[[ INPUT open ]]

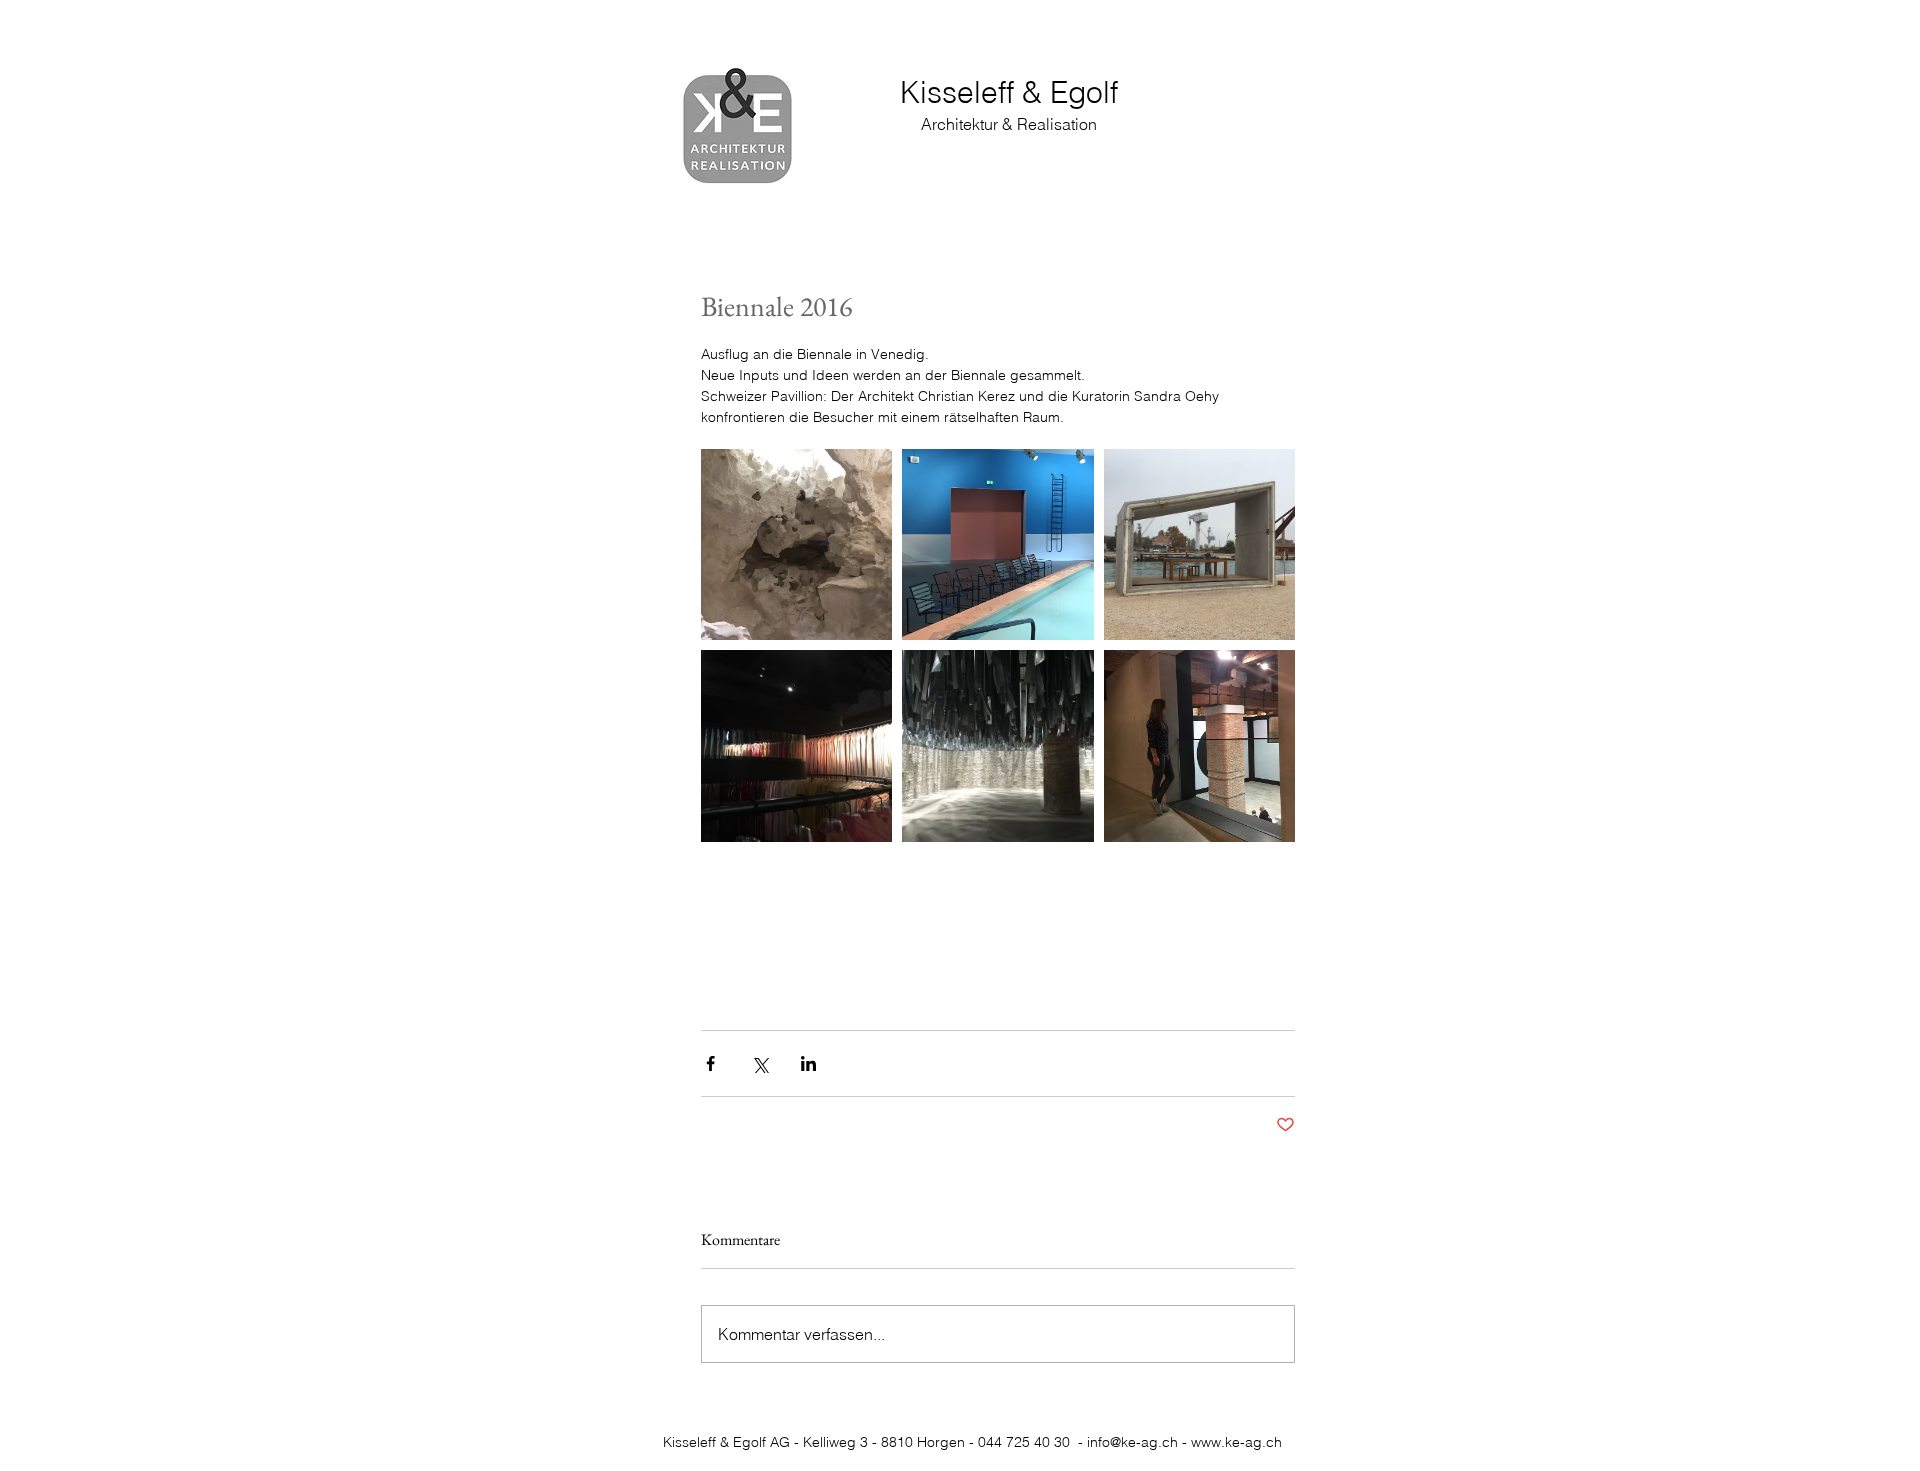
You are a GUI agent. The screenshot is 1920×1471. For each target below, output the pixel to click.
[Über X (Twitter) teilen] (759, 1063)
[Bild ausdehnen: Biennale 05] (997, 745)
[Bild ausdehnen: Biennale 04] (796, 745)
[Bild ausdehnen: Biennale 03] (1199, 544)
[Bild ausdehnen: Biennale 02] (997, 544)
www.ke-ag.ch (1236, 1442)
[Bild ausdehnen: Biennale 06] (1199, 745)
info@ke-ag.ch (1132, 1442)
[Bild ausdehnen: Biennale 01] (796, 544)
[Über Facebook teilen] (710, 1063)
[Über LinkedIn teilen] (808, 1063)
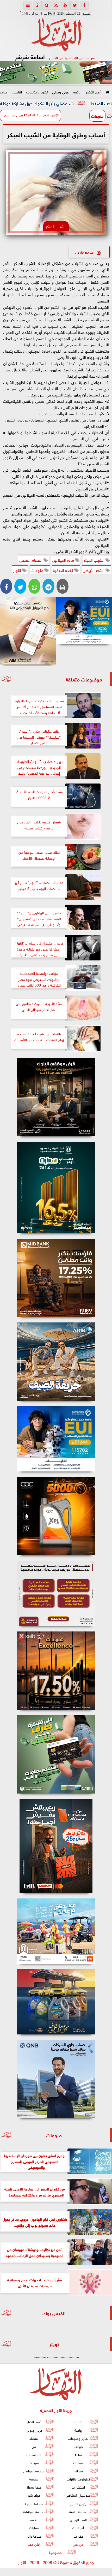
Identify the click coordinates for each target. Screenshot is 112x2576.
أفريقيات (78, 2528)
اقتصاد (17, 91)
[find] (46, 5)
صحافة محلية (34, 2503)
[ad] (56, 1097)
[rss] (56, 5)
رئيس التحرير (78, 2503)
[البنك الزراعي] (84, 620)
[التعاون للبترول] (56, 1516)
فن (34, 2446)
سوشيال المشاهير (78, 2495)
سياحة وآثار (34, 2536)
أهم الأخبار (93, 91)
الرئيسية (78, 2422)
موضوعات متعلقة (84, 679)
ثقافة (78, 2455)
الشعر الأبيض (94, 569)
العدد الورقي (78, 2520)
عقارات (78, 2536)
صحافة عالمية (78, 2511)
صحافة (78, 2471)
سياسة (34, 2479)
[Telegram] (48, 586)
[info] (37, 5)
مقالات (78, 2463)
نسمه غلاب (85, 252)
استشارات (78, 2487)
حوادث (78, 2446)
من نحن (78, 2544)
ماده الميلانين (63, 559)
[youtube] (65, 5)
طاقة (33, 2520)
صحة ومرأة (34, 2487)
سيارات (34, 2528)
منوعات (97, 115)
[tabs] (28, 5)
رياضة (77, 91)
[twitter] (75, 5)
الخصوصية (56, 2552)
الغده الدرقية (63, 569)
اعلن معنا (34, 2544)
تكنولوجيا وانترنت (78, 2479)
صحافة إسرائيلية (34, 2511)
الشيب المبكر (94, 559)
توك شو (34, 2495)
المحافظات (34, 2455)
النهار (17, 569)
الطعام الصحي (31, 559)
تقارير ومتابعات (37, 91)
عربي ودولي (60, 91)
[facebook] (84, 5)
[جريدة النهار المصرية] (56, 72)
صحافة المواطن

[[ INPUT closed ]]

TASK —
Could you repeat all of the entries exactly, without any of the images?

RESULT BELOW —
You are a GUI agent. The screenshot is 1920×1471. For each target below, output the pixel to click.
[Über X (Twitter) teilen] (759, 1063)
[Bild ausdehnen: Biennale 05] (997, 745)
[Bild ausdehnen: Biennale 04] (796, 745)
[Bild ausdehnen: Biennale 03] (1199, 544)
[Bild ausdehnen: Biennale 02] (997, 544)
www.ke-ag.ch (1236, 1442)
[Bild ausdehnen: Biennale 06] (1199, 745)
info@ke-ag.ch (1132, 1442)
[Bild ausdehnen: Biennale 01] (796, 544)
[Über Facebook teilen] (710, 1063)
[Über LinkedIn teilen] (808, 1063)
Identify the click coordinates for each target. Screenshot is 112x2576.
أفريقيات (78, 2528)
اقتصاد (17, 91)
[find] (46, 5)
صحافة محلية (34, 2503)
[ad] (56, 1097)
[rss] (56, 5)
رئيس التحرير (78, 2503)
[البنك الزراعي] (84, 620)
[التعاون للبترول] (56, 1516)
فن (34, 2446)
سوشيال المشاهير (78, 2495)
سياحة وآثار (34, 2536)
أهم الأخبار (93, 91)
الرئيسية (78, 2422)
موضوعات متعلقة (84, 679)
ثقافة (78, 2455)
الشعر الأبيض (94, 569)
العدد الورقي (78, 2520)
عقارات (78, 2536)
صحافة عالمية (78, 2511)
صحافة (78, 2471)
سياسة (34, 2479)
[Telegram] (48, 586)
[info] (37, 5)
مقالات (78, 2463)
نسمه غلاب (85, 252)
استشارات (78, 2487)
حوادث (78, 2446)
من نحن (78, 2544)
ماده الميلانين (63, 559)
[youtube] (65, 5)
طاقة (33, 2520)
صحة ومرأة (34, 2487)
سيارات (34, 2528)
منوعات (97, 115)
[tabs] (28, 5)
رياضة (77, 91)
[twitter] (75, 5)
الخصوصية (56, 2552)
الغده الدرقية (63, 569)
اعلن معنا (34, 2544)
تكنولوجيا وانترنت (78, 2479)
صحافة إسرائيلية (34, 2511)
الشيب المبكر (94, 559)
توك شو (34, 2495)
المحافظات (34, 2455)
النهار (17, 569)
الطعام الصحي (31, 559)
تقارير ومتابعات (37, 91)
عربي ودولي (60, 91)
[facebook] (84, 5)
[جريدة النهار المصرية] (56, 72)
صحافة المواطن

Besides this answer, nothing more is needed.